Sunday 6 October 2019

Sunday, Sunday (131)

image credit: warner bros.

Things are looking up for the DC universe this week, with the release of Joker (which I’m finally seeing tomorrow), and the first good look at Birds Of Prey. Directed by Cathy Yan, Harley Quinn has broken up with the Joker and explores her newfound freedom with a rag-tag team of misfits. 

I’m not too familiar with these characters, but Quinn will be joined by Huntress (played by Mary Elizabeth Winstead), Canary (Jurnee Smollett-Bell), and Renee Montoya (Rosie Perez) as they save young future superhero Cassandra Cain (Ella Jay Basco) from the Black Mask (Ewan McGregor). 

Along with demonstrating that Margot Robbie was born to play this role, the trailer provides a possible glimpse into DC’s future. Especially alongside the release of Joker and James Gunn’s upcoming remake/reboot of Suicide Squad


image credit: vanity fair

Joaquin Phoenix is rightfully everywhere at the moment, including the cover of Vanity Fair. The dude’s known to be a relatively quiet and private person, but he shines in this interview and opens up on a few personal experiences that I wasn’t expecting. Writer Joe Hagan speaks to the actor about Joker (obviously), and how he prepared for the role. This included studying the movements of Buster Keaton and Ray Bolger (who played Scarecrow in The Wizard Of Oz), and how Phoenix’s belief that “acting should be like a documentary” truly let his performance of Arthur Fleck and his transformation into Joker shine. 


But Phoenix also briefly opens up about his relationship to actor and fianceé Rooney Mara, and how the passing of his brother River in 1999 affected him when he returned to acting two years after. “Because I came about publicly at that time, I suddenly was confronted with having to talk about something that was very public, in the public sphere. Where you’re in a five-minute interview, every five minutes and everything, at a f**king junket.” 

“It felt like, ‘Well, I’m not sure this is the right place and it feels insecure to be talking about this and I can hear in your voice that you’re trying to sound like somebody who really cares and is interested, but let’s be f**king frank about what’s happening here’. It was just much easier to go, ‘F**k you,’ which is an easier thing for me for whatever reason, than to explain it.” 

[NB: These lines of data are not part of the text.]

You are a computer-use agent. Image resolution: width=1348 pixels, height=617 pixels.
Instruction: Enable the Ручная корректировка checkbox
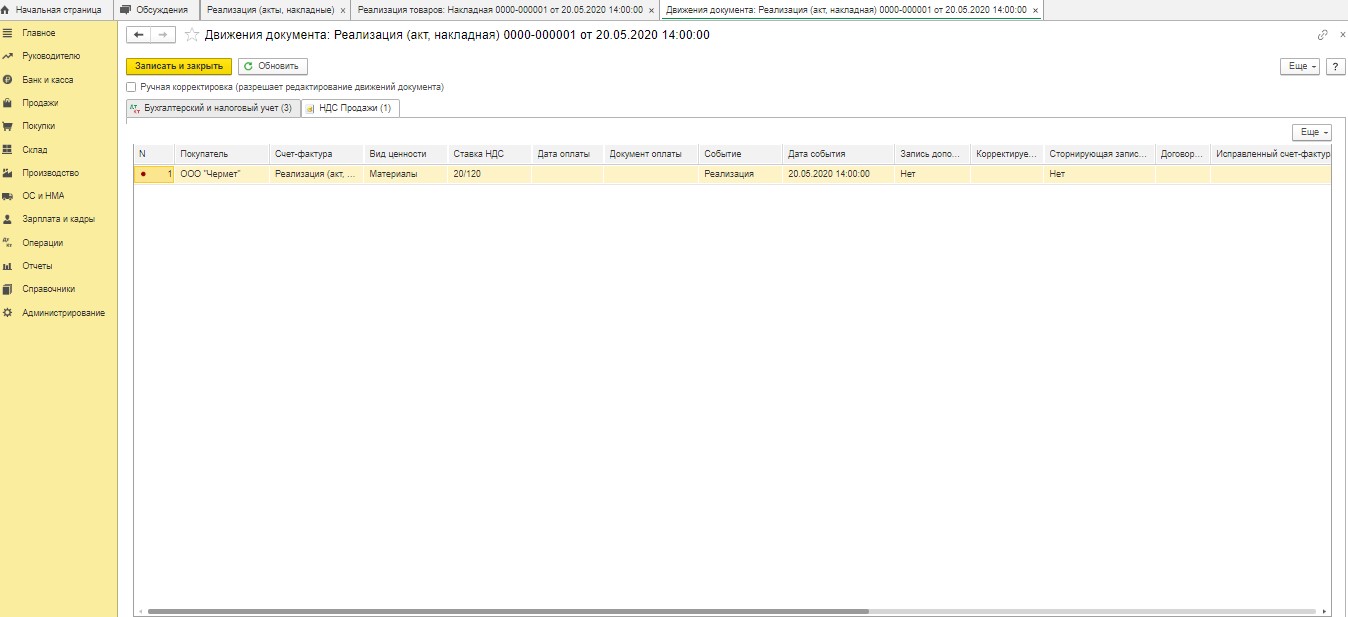[x=131, y=87]
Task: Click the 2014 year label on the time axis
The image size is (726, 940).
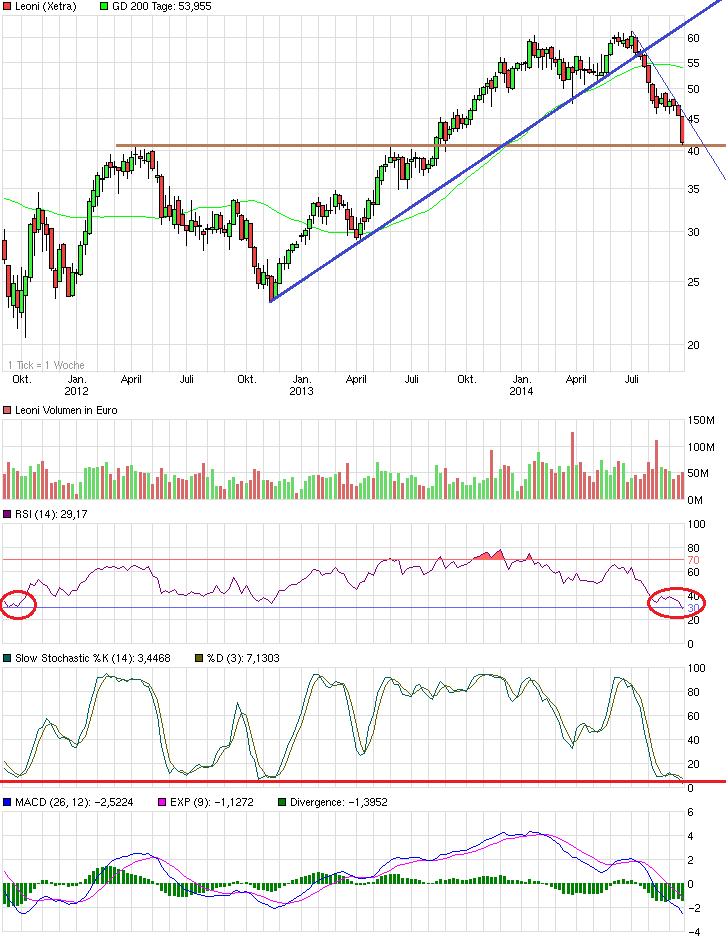Action: coord(521,392)
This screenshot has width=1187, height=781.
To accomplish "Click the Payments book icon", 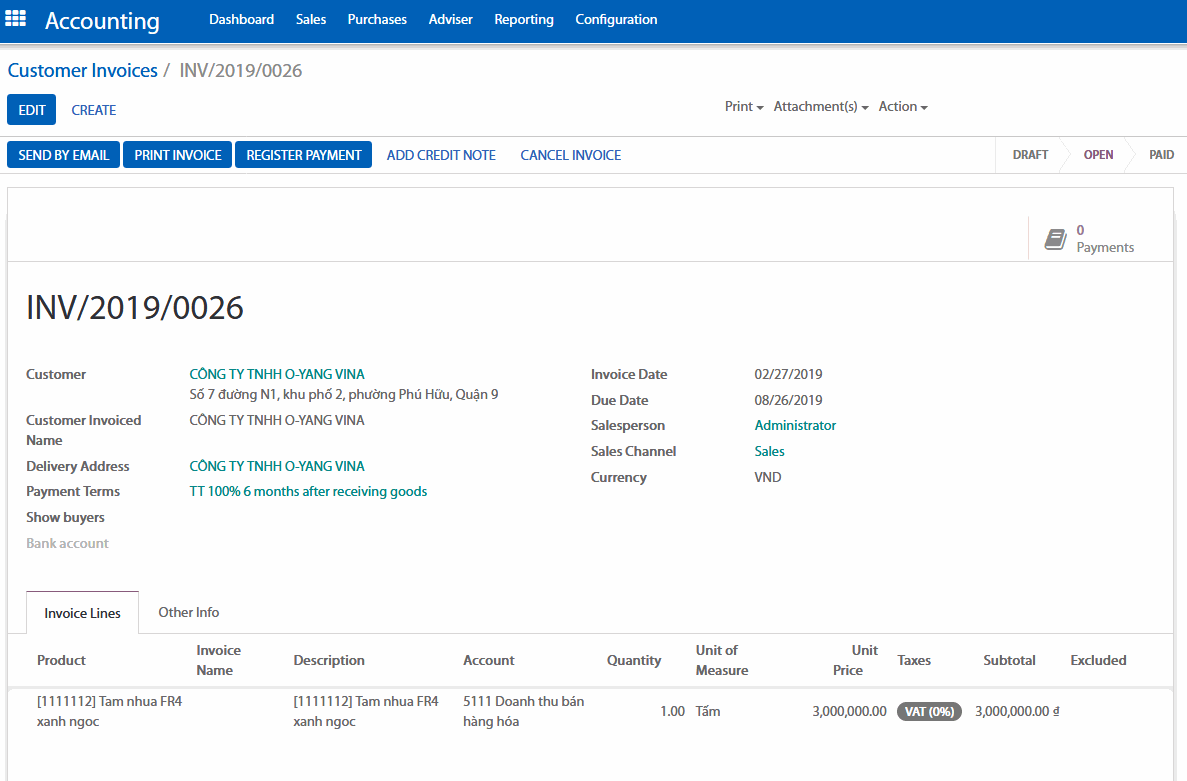I will 1055,239.
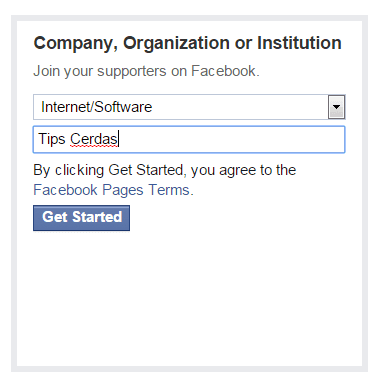Click the misspelled underlined word Cerdas

tap(94, 139)
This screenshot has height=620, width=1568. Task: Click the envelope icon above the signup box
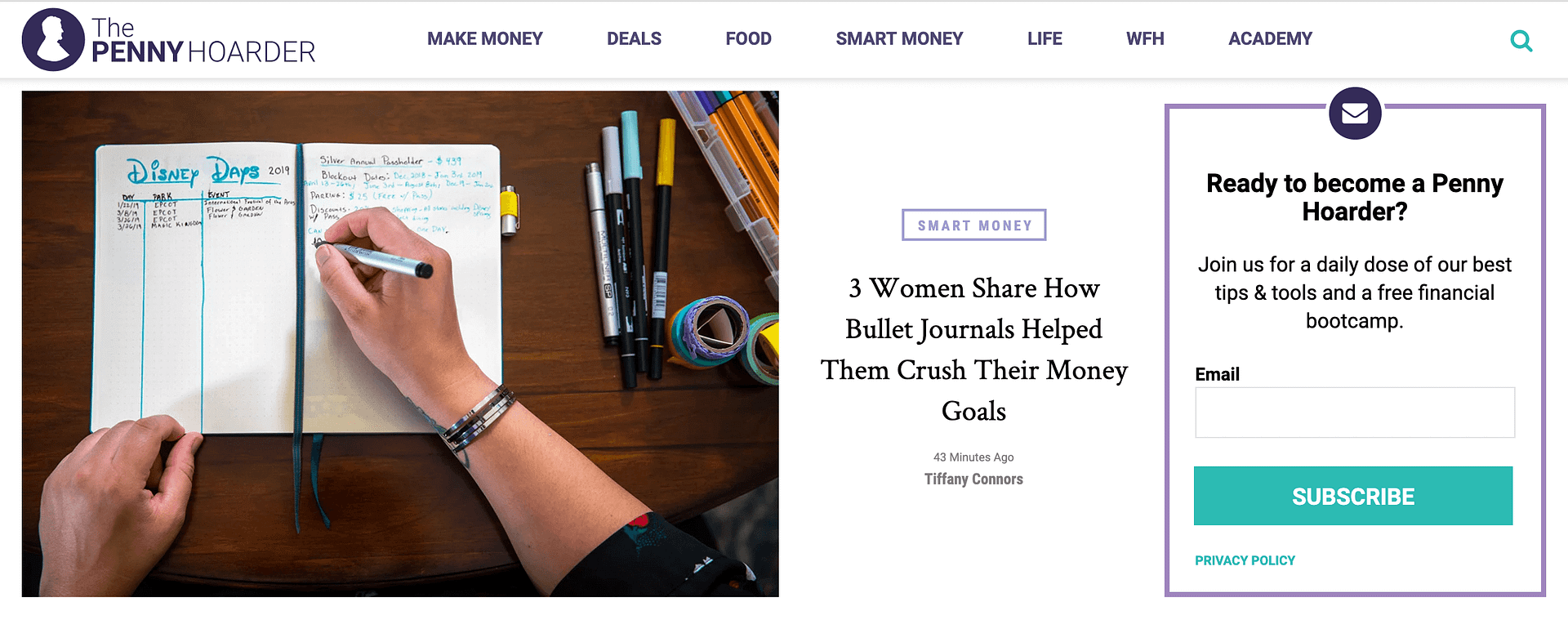(x=1355, y=113)
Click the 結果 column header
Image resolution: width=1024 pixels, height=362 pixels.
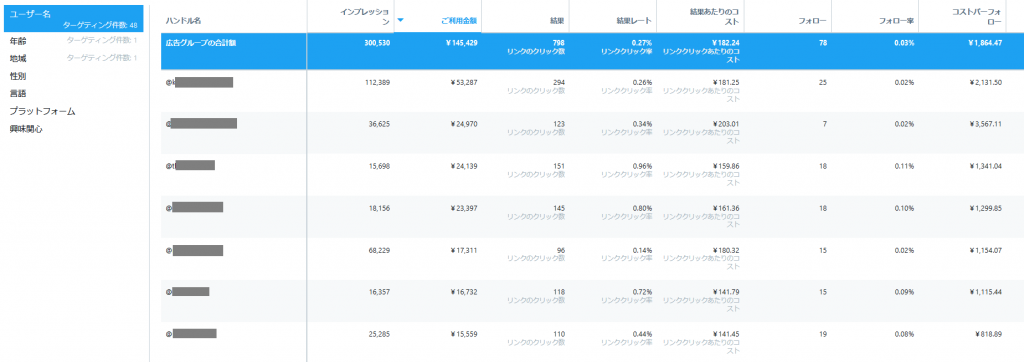[x=557, y=21]
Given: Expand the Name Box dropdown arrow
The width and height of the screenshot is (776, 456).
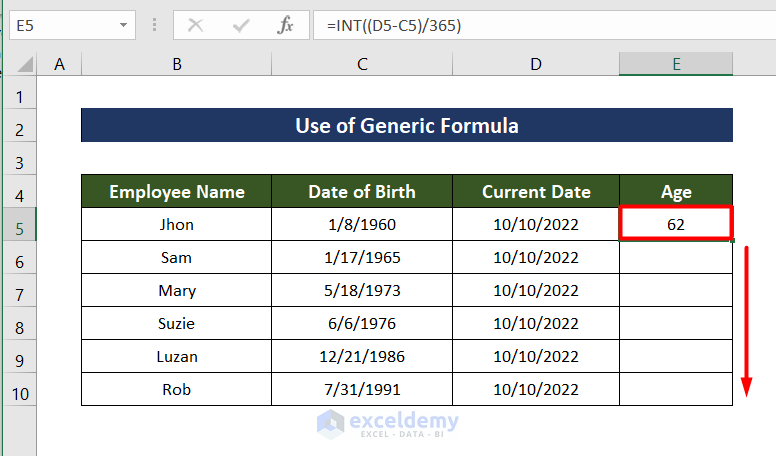Looking at the screenshot, I should 123,25.
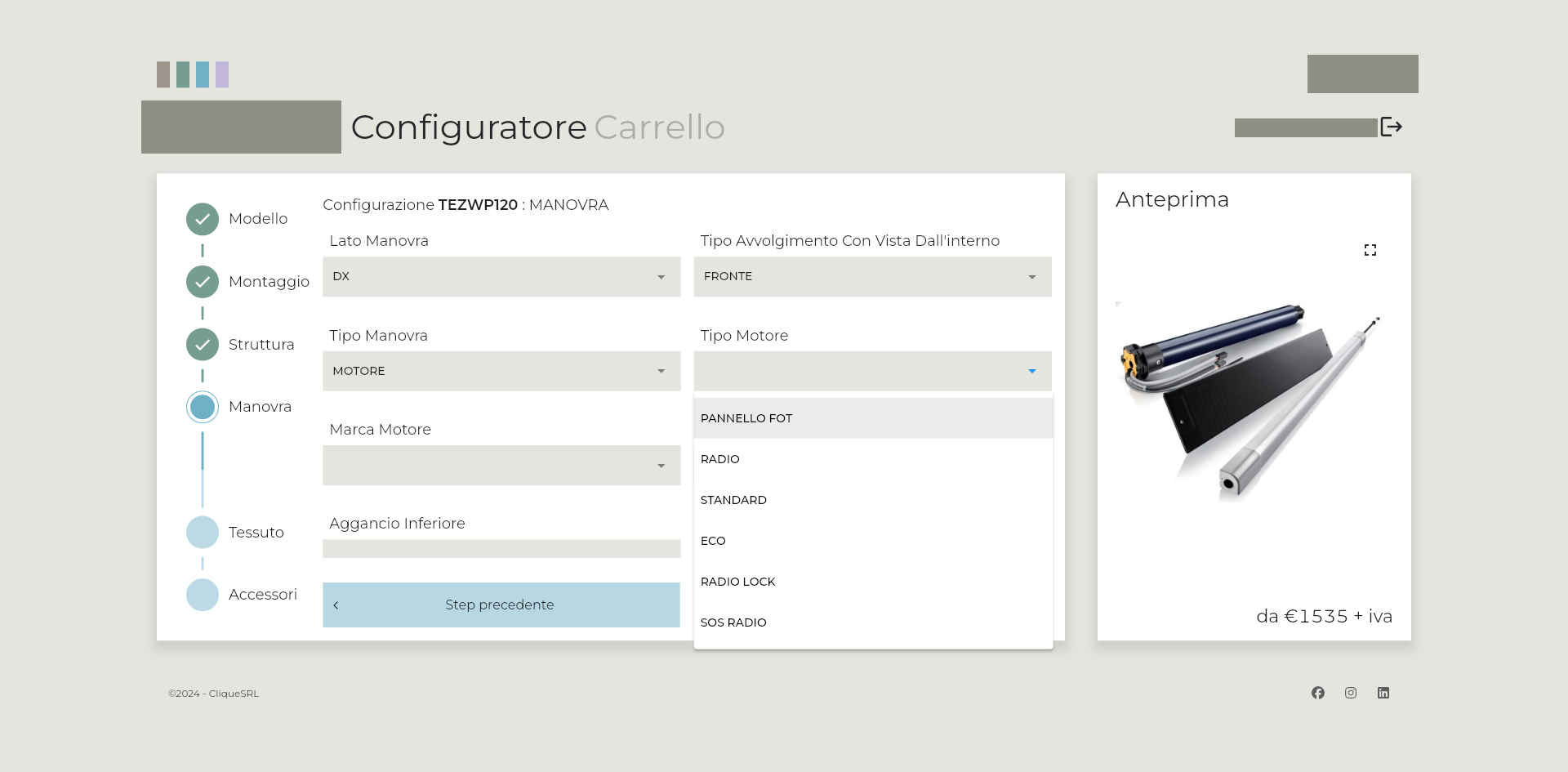Click the Montaggio step checkmark circle
The width and height of the screenshot is (1568, 772).
203,282
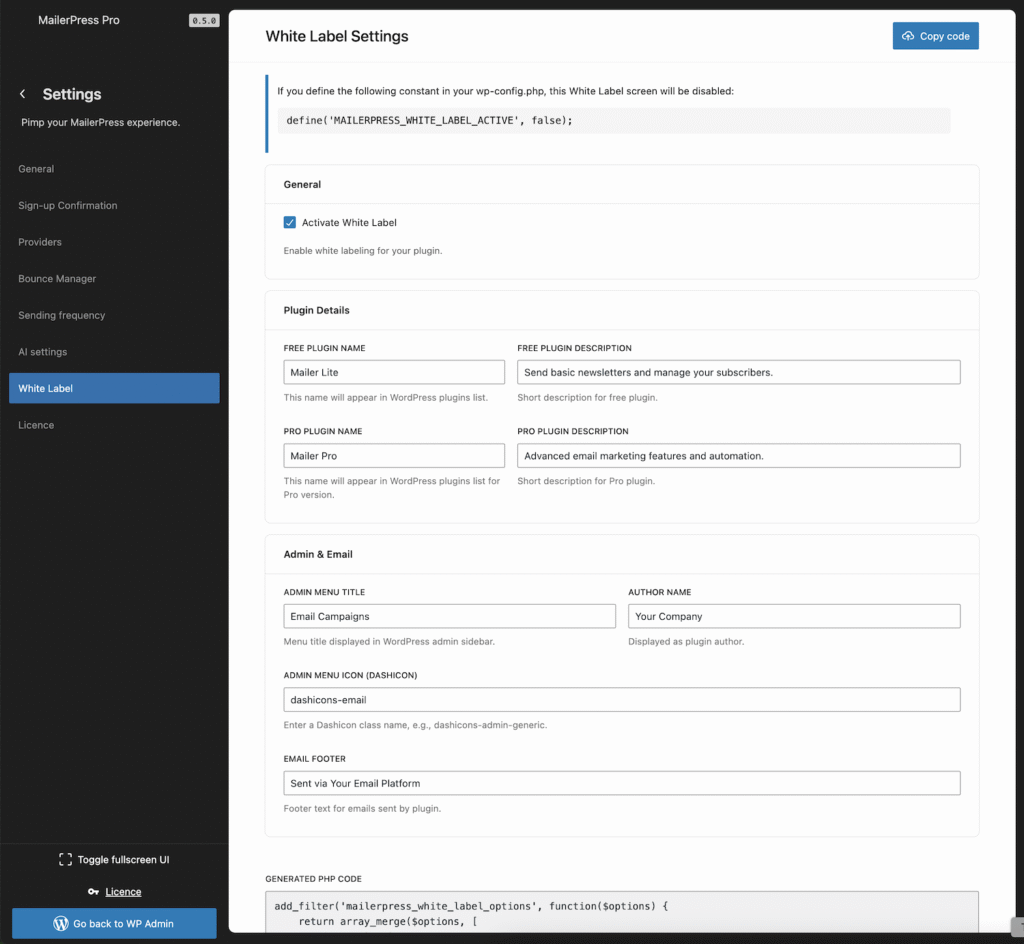Open Sign-up Confirmation settings
This screenshot has height=944, width=1024.
(x=68, y=205)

I may have completely finished Untitled Goose Game, but seeing the amount of praise it continues to receive post-release brings me so much joy. Vulture recently interviewed two of the four developers at House House, and how they came about creating a game about a mischievous goose. “We made a game that we thought was funny, about a goose,” Jacob Strasser sums up pretty neatly. 


Strasser and Michael McMaster obviously go into more detail behind the beginnings of the game and how it became what it is today, but that’s necessarily it. Geese are funny, and even more entertaining when causing havoc and mischief to a small English village. 

credit: the pokémon company/nintendo

Over the weekend, the Pokémon Company (sort of) graced fans with a 24-hour stream in a mysterious wooded area, with the promise of unseen creatures to make an appearance. I say sort of, as there were only one or two new Pokémon that were actually revealed. 

However, these Pokémon did steal the show, as it seems that Sword and Shield have a Galarian version of Ponyta. “[W]hite in colour with a unicorn-like horn and a cotton candy mane,” as Polygon writes, a clear shot of towards the end of the stream revealed the Pokémon. Alongside that, it seems that Rapidash’s cry was heard as well at some point, with a potential glimpse of Ponyta’s evolution too. 

Nothing else has been revealed about the latest addition to this generation, not even a hint for its typing. My personal bet? Fairy/Psychic type.